Not only does HCI System Software lifecycle management reduce complexity, but it also makes the infrastructure more secure by reducing the time and difficulty it takes to patch systems and remove the risk.
VxRail leverages the built-in vSphere availability features including VMware High Availability (HA), VMware Distributed Resource Scheduler (DRS), and VMware stretched clusters. These capabilities support VxRail automated software and provide continuous availability of services hosted on the VxRail. Therefore, it’s recommended that customers use versions of vSphere that include these capabilities.
VMware HA monitors running VMs in a VxRail cluster. If a VM or node fails, HA restarts on another node elsewhere in the cluster. A VM can fail for a number of reasons, including a cyber-attack, failure of the underlying hardware, or corrupted software. Although VMware HA does not prevent outages, it minimizes the time it takes to restore services.

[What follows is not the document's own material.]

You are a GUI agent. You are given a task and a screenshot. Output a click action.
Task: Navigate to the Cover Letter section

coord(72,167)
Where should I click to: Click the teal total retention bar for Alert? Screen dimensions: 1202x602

VMware DRS spread the VM workload across all the hosts in the cluster. As VM resource demands change, DRS will migrate VM workloads, using vSphere vMotion, to other hosts within the cluster. Cyber-attacks can cause resource issues for VMs not targeted by the attack. Cyber-attacks often cause heavy resource utilization by the VM being attacked, and therefore heavy utilization of resources at the host level, which impacts the resources available for other VMs on that host. DRS protects VMs by migrating them away from resource-constrained hosts, enabling the VMs to continue to provide services.
VMware stretched cluster extends the VxRail cluster from a single site to stretching the cluster across two sites for a higher level of availability. Only a single instance of a VM exists, however, fully copies of its data are maintained at both sites. Should the current site the VM is running on becomes unavailable, then the VM will be restarted at the other site.

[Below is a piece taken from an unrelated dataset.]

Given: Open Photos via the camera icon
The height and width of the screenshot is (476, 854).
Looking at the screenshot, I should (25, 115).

Strong security defenses are critical, but a robust and trusted recovery plan is equally important. Backup and replications are the cornerstones of recovery after a breach. In order to aid in recovery, HCI System Software includes file-based backup and restore. All VxRail Appliances incorporates a starter pack for Dell EMC RecoverPoint for VM (RP4VM), which provides best-in-class local and remote replication and granular recovery.
HCI System Software file-based backup and restore protects against the accidental deletion of the virtual appliance or the internal corruption of the appliance. Backups can be configured to occur regularly or on an as-needed basis. This is an all-inclusive feature that backs up files inside the vSAN datastore so additional hardware and software are not required.

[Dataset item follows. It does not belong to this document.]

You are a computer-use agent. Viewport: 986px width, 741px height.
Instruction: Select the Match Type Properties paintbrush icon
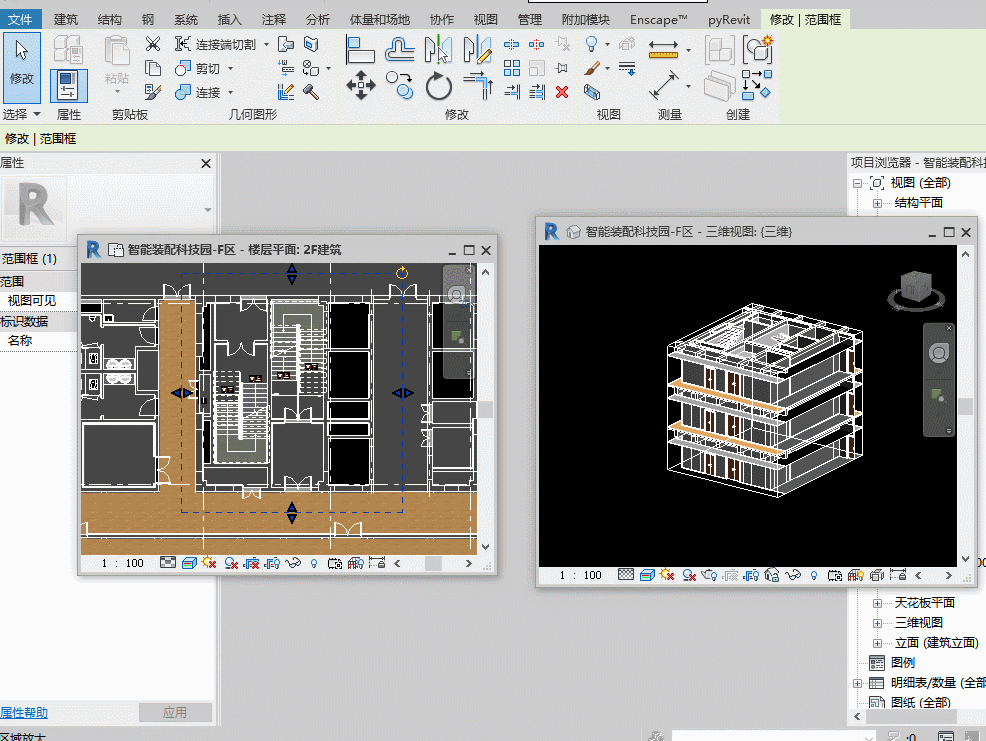coord(152,92)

With RP4VM, if, for example, a VM is compromised, or data is damaged or ransomed, the VM and dataset quickly roll back to the point in time prior to the attack, allowing the business to quickly recover. Installed directly from VxRail Manager, RP4VM is quickly deployed, and day-to-day monitoring occurs through the familiar vCenter plug-in. Recovery is easy and performed using a familiar vSphere interface.
For organizations that require enhanced, comprehensive data protection capabilities, VxRail supports options including Dell EMC Data Protection Suite for VMware, Dell EMC Power Protect, and Dell EMC Data Domain Virtual Edition.
File-based backups of VxRail HCI System Software help to ensure business continuity in the rare event the VxRail VM needs to be rebuilt.